- Major cult center: possibly Uršu

= Uršui =

Hurrian goddess

Uršui or Uršue was a Hurrian goddess. Her name might be derived from the toponym Uršu. It is not certain if the related theonym Uršui-Iškalli should be interpreted as Uršui's name being used as an epithet, as her name accompanied by epithet, or as a pair of goddesses. In Hurrian offering lists (kaluti), Uršui appears as a member of the circle of either Ḫepat or Šauška.

==Name and character==
Uršui's name was written in cuneiform as ^{d}Ur/Úr-šu-u/ú-i/e or ^{d}U-ur-šu-u/ú-i/e. Emmanuel Laroche suggested in 1946 that it can be interpreted as a combination of the Hurrian elements ur-, "to be available", and šui, "all", but this proposal is no longer regarded as plausible. More recently, Alfonso Archi suggested derivation from the toponym Uršu. This proposal is also considered likely by Mauro Giorgieri. A city named Uršu or Uršum is first attested in texts from Ebla and in an inscription of Gudea, and most likely was located in the proximity of modern Gaziantep, with proposed locations including Samsat, Tell Touqan and Kazane Hüyük, the first of which is considered most plausible. While the city continues to appear in Old Babylonian sources through the duration of the Mari archive, in Hittite archives it is only attested in sources from seventeenth and sixteenth century BCE, and later no longer appears in any cuneiform texts.

===Uršui-Iškalli===
In Hurro-Hittite texts Uršui's name was commonly paired with a second presumed theonym, Iškalli. Attestations of Iškalli without Uršui are very rare. They have been described as an example of a dyad, though it has also been suggested that Iškalli was an epithet of Uršui or the other way around. Alfonso Archi suggests that Iškalli is derived from the Akkadian word ešgallu, literally "great temple" but metaphorically also "underworld", and speculatively translates Uršui-Iškalli as "the great temple (of the nether world deities) of the city of Uršu", though he notes this meaning was presumably eventually forgotten in Hurrian tradition.

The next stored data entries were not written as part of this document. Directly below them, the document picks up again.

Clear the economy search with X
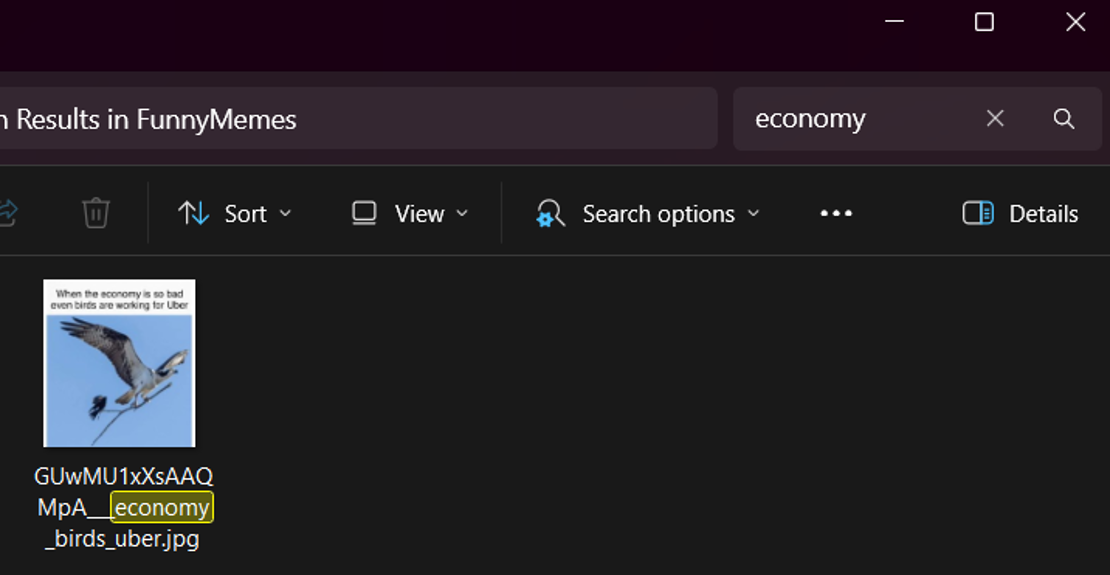This screenshot has height=575, width=1110. [995, 118]
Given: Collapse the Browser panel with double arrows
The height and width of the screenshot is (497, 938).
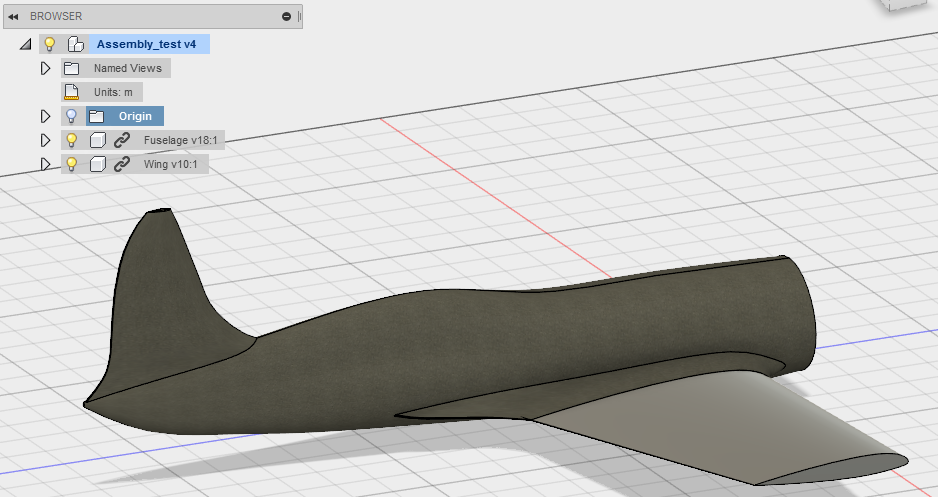Looking at the screenshot, I should (x=13, y=17).
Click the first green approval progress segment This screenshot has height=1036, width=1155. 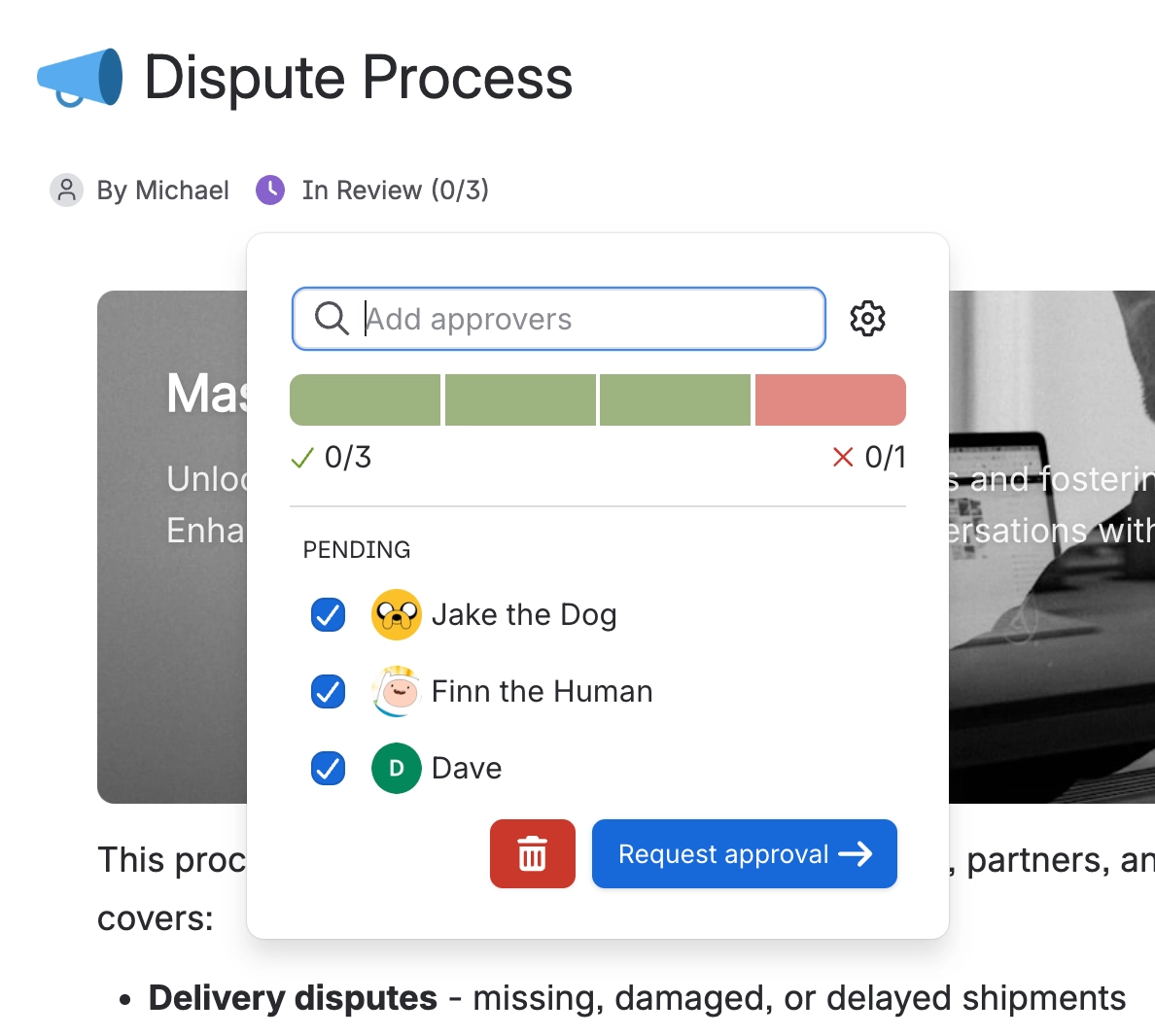pyautogui.click(x=366, y=399)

The text CTH 492 refers to Iškalli as a "witness" (^{d}Iškalli kutruaš), additionally the term āmmana, which precedes her name in a text pertaining to the ḫišuwa festival, KBo 17.9, might be her epithet. In a single case a mountain named Iškalli is also attested in Hurrian context.

==Worship==
Many attestations of Uršui have been identified in Hurro-Hittite texts. She belonged to the court of Ḫepat. Both Uršui alone and the double theonym Uršui-Iškalli appear among deities associated with her in kaluti, Hurrian offering lists. However, there are also examples of Uršui appearing in the entourage of Šauška alongside deities such as Ninatta and Kulitta. The text CTH 714, which describes a ritual bath of a statue of Šauška, mentions Uršui in an enumeration of deities who receive an offering of unleavened bread, after Tarru, Takitu, Ea, Damkina, Aya, Šimige, the "paternal deities of Šauška and of the ritual patron", Allani, Išḫara, Umbu and Nikkal.

One of the tablets describing the ḫišuwa festival mentions Uršui. This celebration, which was focused on guaranteeing the prosperity of the royal family, originated in Kizzuwatna, involved deities from the local Hurrian pantheon (such as Išḫara, Allani, Nupatik, Maliya, Lelluri and Manuzi) and was introduced to Hattusa by queen Puduḫepa.